- WORK INSTRUCTIONS: Continue the passage on nosemosis in honeybees from its last sentence.

- EXERCISE PASSAGE:
The aim of this work was to provide an overview of the diagnostic capabilities of an important honeybee parasite that is crucial in the face of an alarming worldwide decline in honeybee colony numbers. Honeybees are not only of great economic importance but also provide invaluable ecological benefits, so it is essential to identify and analyze the factors that are leading to their decline so that we can implement effective measures to protect these important pollinators.

One of the important factors causing bee decline is nosemosis, which contributes to the gradual collapse of bee colonies by weakening their defenses. Infections caused by parasites of the genus Nosema can cause widespread problems in colonies, which, in turn, affect the overall health and productivity of the colonies.

- MATERIAL PROVIDED:
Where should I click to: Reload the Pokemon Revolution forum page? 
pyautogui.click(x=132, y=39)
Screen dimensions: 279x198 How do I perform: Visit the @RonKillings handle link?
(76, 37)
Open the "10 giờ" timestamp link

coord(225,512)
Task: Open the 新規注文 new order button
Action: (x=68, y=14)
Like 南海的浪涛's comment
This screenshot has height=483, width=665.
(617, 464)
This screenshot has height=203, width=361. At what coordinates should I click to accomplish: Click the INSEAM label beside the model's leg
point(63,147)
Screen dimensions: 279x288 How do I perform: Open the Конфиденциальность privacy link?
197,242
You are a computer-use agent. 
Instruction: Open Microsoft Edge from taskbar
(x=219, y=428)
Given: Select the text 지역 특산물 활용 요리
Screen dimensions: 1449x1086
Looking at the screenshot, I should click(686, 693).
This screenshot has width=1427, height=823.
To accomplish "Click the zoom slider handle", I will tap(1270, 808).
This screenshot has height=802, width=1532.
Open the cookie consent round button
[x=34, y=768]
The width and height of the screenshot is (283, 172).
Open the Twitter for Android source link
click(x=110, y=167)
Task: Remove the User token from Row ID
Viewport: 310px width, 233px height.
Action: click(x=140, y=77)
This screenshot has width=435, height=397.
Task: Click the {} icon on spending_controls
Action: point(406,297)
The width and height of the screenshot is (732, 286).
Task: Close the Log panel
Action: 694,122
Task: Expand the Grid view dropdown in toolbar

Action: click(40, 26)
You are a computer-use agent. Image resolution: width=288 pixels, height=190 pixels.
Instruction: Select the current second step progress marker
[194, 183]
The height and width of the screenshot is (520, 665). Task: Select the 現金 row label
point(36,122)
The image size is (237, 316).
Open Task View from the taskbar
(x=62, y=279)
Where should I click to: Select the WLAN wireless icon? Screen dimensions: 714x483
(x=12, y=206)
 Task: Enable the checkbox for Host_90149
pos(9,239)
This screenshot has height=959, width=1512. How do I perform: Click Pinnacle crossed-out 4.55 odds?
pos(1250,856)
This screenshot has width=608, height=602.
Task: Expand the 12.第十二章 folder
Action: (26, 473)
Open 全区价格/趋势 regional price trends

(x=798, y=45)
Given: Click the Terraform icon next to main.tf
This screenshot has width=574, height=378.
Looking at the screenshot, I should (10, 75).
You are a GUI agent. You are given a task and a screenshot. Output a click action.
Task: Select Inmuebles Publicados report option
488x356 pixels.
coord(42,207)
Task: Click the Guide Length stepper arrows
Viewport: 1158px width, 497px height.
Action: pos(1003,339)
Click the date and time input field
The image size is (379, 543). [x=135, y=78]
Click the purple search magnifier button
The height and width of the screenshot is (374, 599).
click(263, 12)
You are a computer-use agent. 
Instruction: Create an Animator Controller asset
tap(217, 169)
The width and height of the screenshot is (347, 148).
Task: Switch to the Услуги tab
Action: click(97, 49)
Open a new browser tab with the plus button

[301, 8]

- TASK OUTPUT:
Microscopic determination plays an important role in the diagnosis of nosemosis and is suitable for the rapid detection of Nosema in bee colonies, which is crucial for the early detection of the disease and the prevention of its spread. However, modern molecular methods such as polymerase chain reaction (PCR) are desirable for species differentiation. PCR is not only a very sensitive method but also highly specific, meaning that it can recognize different Nosema species even at low concentrations. These methods are increasingly used in the diagnosis of bee diseases and provide valuable information for research and the protection of colonies from these serious pathogens. A relatively new methodology is IFAT using mAb, which can identify specific Nosema species and is also more affordable than PCR.